Alex Kossuta: "Tiscali non è in vendita. Pronti al rilancio con più servizi"

Intervista al Sole 24 ore dell'Amministratore Delegato che spiega le strategie, presenti e future, dell'azienda: "Grazie all'accordo con Fastweb ora copriamo 18 milioni di famiglie"

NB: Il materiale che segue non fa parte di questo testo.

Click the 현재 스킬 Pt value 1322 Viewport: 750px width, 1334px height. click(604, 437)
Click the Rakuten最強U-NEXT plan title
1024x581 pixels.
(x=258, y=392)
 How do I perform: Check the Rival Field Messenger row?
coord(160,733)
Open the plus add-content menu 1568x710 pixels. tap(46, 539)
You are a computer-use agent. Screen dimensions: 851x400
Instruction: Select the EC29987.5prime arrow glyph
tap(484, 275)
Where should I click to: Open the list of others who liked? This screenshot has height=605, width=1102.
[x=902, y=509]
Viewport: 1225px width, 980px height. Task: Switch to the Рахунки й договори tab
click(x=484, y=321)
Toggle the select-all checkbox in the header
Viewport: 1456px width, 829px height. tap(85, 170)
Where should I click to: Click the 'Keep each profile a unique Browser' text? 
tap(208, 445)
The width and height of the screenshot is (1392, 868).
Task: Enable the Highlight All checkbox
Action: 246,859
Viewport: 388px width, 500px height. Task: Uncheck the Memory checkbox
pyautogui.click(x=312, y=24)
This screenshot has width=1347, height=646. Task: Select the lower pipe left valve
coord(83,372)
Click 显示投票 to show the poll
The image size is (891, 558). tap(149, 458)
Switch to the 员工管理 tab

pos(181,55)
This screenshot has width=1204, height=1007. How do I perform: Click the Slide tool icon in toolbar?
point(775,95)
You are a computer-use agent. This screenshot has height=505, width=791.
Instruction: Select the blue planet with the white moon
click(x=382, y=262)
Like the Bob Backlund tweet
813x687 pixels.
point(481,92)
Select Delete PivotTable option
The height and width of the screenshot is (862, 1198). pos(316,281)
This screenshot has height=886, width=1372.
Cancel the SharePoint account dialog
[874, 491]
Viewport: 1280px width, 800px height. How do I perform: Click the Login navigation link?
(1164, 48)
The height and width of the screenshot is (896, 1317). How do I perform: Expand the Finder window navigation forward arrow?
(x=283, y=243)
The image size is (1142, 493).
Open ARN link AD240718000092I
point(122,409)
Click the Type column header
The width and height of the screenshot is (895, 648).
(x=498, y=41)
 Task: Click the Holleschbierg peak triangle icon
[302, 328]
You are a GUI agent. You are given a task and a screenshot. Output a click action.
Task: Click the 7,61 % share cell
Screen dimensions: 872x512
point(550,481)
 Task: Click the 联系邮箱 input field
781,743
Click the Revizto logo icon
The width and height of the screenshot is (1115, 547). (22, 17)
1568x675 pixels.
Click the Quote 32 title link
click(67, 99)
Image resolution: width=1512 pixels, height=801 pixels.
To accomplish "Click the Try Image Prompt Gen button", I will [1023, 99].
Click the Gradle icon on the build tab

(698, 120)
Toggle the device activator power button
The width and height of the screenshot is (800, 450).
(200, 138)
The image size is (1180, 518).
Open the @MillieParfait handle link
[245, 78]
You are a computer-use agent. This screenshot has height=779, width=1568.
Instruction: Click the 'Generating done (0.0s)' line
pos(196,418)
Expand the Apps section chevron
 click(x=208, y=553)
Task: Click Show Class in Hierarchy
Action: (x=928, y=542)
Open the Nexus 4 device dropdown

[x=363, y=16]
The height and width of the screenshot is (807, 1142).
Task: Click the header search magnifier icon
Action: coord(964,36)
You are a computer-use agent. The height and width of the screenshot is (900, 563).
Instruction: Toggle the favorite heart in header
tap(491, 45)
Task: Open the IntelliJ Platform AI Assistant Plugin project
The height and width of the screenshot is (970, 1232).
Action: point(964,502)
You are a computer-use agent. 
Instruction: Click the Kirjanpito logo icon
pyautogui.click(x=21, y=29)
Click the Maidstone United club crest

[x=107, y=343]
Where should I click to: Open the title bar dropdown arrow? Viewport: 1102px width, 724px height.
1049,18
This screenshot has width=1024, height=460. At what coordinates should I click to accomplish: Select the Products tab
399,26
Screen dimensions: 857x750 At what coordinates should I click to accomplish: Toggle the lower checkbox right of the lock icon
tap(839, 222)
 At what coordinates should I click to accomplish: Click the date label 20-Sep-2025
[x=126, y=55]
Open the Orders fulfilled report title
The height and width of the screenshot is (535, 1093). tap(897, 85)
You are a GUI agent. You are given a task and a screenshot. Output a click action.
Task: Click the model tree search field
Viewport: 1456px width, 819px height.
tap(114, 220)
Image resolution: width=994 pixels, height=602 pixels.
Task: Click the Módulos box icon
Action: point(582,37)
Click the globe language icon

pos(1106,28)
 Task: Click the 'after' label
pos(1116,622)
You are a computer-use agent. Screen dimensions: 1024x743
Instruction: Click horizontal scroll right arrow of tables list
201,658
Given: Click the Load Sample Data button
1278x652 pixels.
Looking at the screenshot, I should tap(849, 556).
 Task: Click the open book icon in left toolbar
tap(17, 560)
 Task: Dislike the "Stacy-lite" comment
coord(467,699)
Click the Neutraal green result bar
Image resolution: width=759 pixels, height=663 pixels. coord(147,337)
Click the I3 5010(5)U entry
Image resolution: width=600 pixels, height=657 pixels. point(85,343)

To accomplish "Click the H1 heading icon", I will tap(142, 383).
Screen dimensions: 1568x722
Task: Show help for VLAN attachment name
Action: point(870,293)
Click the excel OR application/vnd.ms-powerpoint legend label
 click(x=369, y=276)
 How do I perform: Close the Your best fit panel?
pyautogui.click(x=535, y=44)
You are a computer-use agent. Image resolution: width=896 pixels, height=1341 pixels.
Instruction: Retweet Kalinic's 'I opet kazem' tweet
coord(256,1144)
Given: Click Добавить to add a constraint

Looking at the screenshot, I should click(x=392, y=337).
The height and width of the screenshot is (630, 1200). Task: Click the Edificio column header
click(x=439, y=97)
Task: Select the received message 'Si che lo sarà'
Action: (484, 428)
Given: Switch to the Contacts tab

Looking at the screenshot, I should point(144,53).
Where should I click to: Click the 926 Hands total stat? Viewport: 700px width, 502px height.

Alex Kossuta: 'Tiscali non è in vendita. Pronti al rilancio con più servizi'
Alex Kossuta Amministratore Delegato di Tiscali
TiscaliNews

Tiscali "non è in vendita. L'azienda punta al 2021 "forte di un piano industriale" che prevede "a fine periodo quasi un milione di clienti dagli attuali 650mila, nei tre segmenti di mobile, fisso e fixed wireless access. E l'ultrabroadband inciderà per oltre il 70%". Così Alex Kossuta, 50 anni, Amministratore Delegato di Tiscali dal giugno 2018 sintetizza il rilancio dell'azienda in una intervista rilasciata al Sole 24 Ore. Per Kossuta, “ci sono le condizioni per parlare di sviluppo ora che tutte le tessere sono al loro posto” e nelle prossime settimane sarà anche firmato l’accordo con le banche sul piano di ristrutturazione. Non ci sono motivi perché non arrivi l'ok degli istituti di credito. Siamo fiduciosi". 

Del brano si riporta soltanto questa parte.